Complete the following
A – According to the cacao-production passage, how many kilos does each bag of beans weigh?
B – Write the next portion of the cacao-production passage, picking up after its last sentence about roasting.

Document passage
---*---

By giving them air and just the right amount of light, the old plants gained new vigour, producing healthy and abundant fruit, as if thanking us for our work. The perfume from their pulp, ever more intense and fresher, made us jump for joy.
I visited other plantations to see their fermentation process but none made me very happy. They were not transforming the perfume; in fact, it was being eliminated. Through years of testing we developed a natural fermentation method where we move from one perfume to another - just what I wanted.
Now it was time to dry all the cacao that we had worked so hard on. We had to find the exact thermal curve and the most practical way to reach it. After tests, designs and results that weren't successful, we finally got it right.
he cacao came out of the dryers but, with the humidity in Sao Tome & Principe, we found it didn't stay dry for long. So there was no alternative but to dehumidify the warehouse and the work area. In the rainy season we have to be especially vigilant.
Once the beans are bagged, we put them onto small boats to travel the 90 ocean miles from Principe to Sao Tome.
So in a nut shell they restored and rebuilt an abandoned plantation in Principe, they then send the beans to Sao Tome for fermentation They tweaked and developed their own methods of fermentation.
Bean to bar
Some 20 hours after leaving Principe, the cacao arrives in Sao Tome and Arlindo do Espirito Santo, who is in charge of our chocolate laboratory, is the first person to jump on board before unloading.
He checks all the bags to make sure none have broken open or got wet. It is very important to do this before offloading because if even one bag got slightly wet we need to understand why and make sure it doesn’t happen again.
Only after Mr. Arlindo clears the load does the offload onto the dock start.
Bags of 30 kilos each work best for us because they pass easily from hand to hand from start to finish on the journey from Terreiro Velho to our staging area on the Nova Moca plantation without ever touching the ground.
The Nova Moca team is ready to receive the beans. One by one the bags are opened, checked, re-weighed, organised by harvest date and placed in our dehumidified storage area.
At this point, with the dried cacao beans at Nova Moca, we can easily say that 60 percent of our work is done, as we already have the essentials for an extraordinary chocolate.
Before roasting, our cacao beans are selected by hand. Empty or defective beans are removed. The beans are now clean and checked. For a uniform roasting process, we make sure that beans of similar sizes are roasted together, with the same amount of heat and time, so the beans will release their best flavour.

---*---

Data excerpt
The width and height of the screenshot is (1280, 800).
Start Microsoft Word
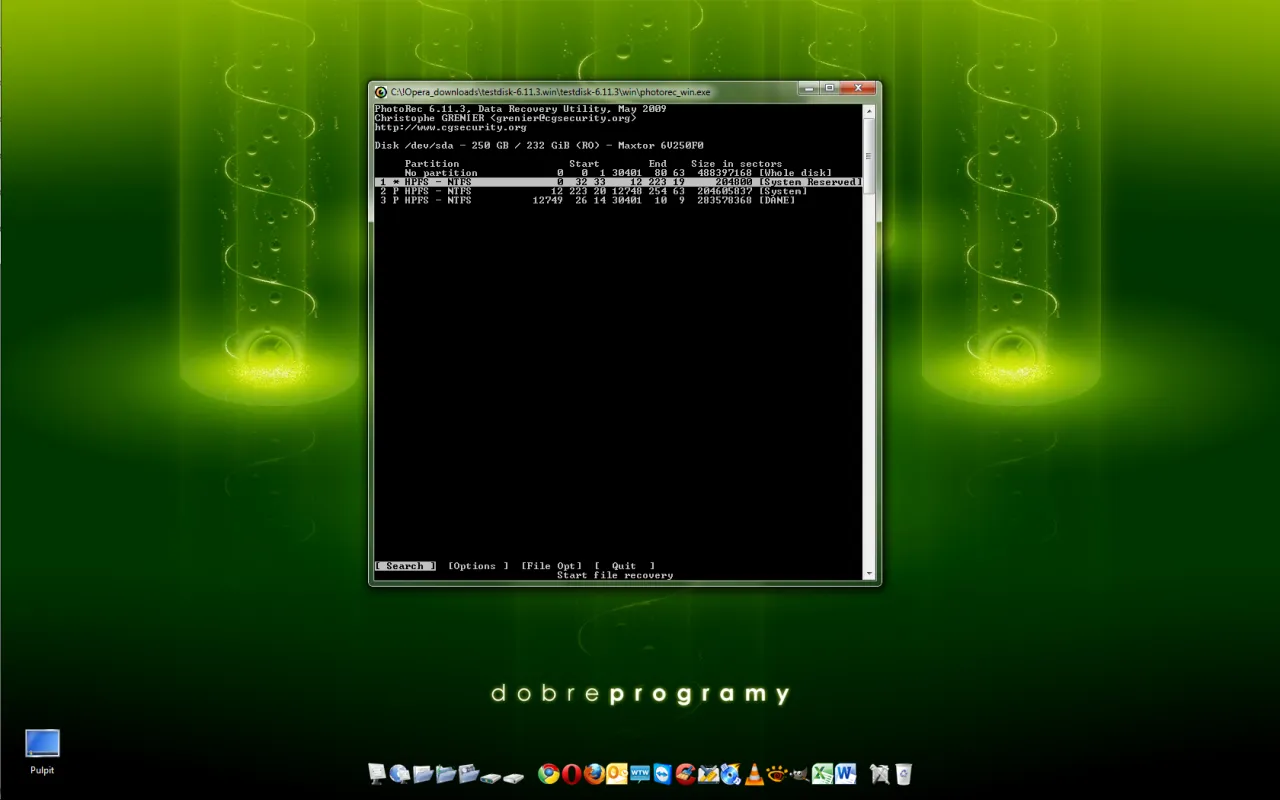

---*---

Outputs by task
A – 30 kilos.

B –
Roasting is, without a doubt, a risky operation, because it is during this phase that the chocolate’s aroma is developed, and where even small errors in terms of time or temperature can ruin all the work done up to now. To get the best result we need the ideal thermal curve. We need to know when to interrupt the roasting, neither a second too soon nor too late because this is when the chocolate’s aromas are developed to their fullest. From 1980 to 1995 we roasted a lot of coffee in Zaire but very little cacao. We have a lengthy and well-rounded experience with a wide range of roasting machines and many species and varieties of coffee. The cacao was another matter altogether.
When you roast coffee, a color change is one of the parameters that tip you off as to timing. But with cacao, which must be roasted still covered in its integument, the colour doesn’t change, so there is no tip-off.
Throughout each roasting tests we gathered a huge amount of data regarding time and temperature. Our notes filled whole binders.
A low temperature and a long roasting time "take away happiness from the cacao". If temperatures are just a little too high or the time just a moment too short it will yield a rough flavour. Little by little we got there. At first, 95 percent of our efforts were either too short or too long. But that 5 percent that were just right led us to realize that any shortcoming was due to our own fault. Most roasted cacao tastes like nuts or burnt. Thanks to the extraordinary quality of our cacao, we gradually found that "magic second" that led us to the perfect roasting down to a fraction of a second. We finally succeeded!
Cacao beans are covered by a woody tegument. Underneath lies a small film called endosperm. Inside this endosperm there is a hard and bitter wild root.
From our chocolate nibs it might seem that the next phase is very brief, but that’s not the case. Cacao is a product that is alive, that wants to be known and cared for, and that likes to remind you of this by making you pay for even a moment’s distraction. At every different point in the refining, the taste and intensity change in a non-linear manner, with continuous and diverse sensations. Refining is another risky phase. We are now close to the 100 percent perfection that we dream of, the basis of all our chocolate, 100 percent perfection from the moment the cacao is picked off the tree until it reaches you.
I apologize for all the cutting and pasting, but there is a lot of good information for a novice chocolate fan. It was worth repeating. Hopefully someone out there is learning something from this blog.
Type: Bittersweet
Bean Varietal: Hybrid, wild beans
Ingredients: Cocoa, sugar, cocoa butter, 70% minimum cocoa.
Sample Size: 50g or 1.76oz
Appearance: Two tablets with no molding or monograms. Both tablets broken, slightly ashy, and cracked.
Score: 71
Snap: Soft, dull thud, asymmetrical break lines due to no molding,
Score: 73
Aroma: Huge aroma! Roasted cocoa, bitter, chocolate coffee stout, roasted coffee, fresh coffee grinds, burnt toast, tar.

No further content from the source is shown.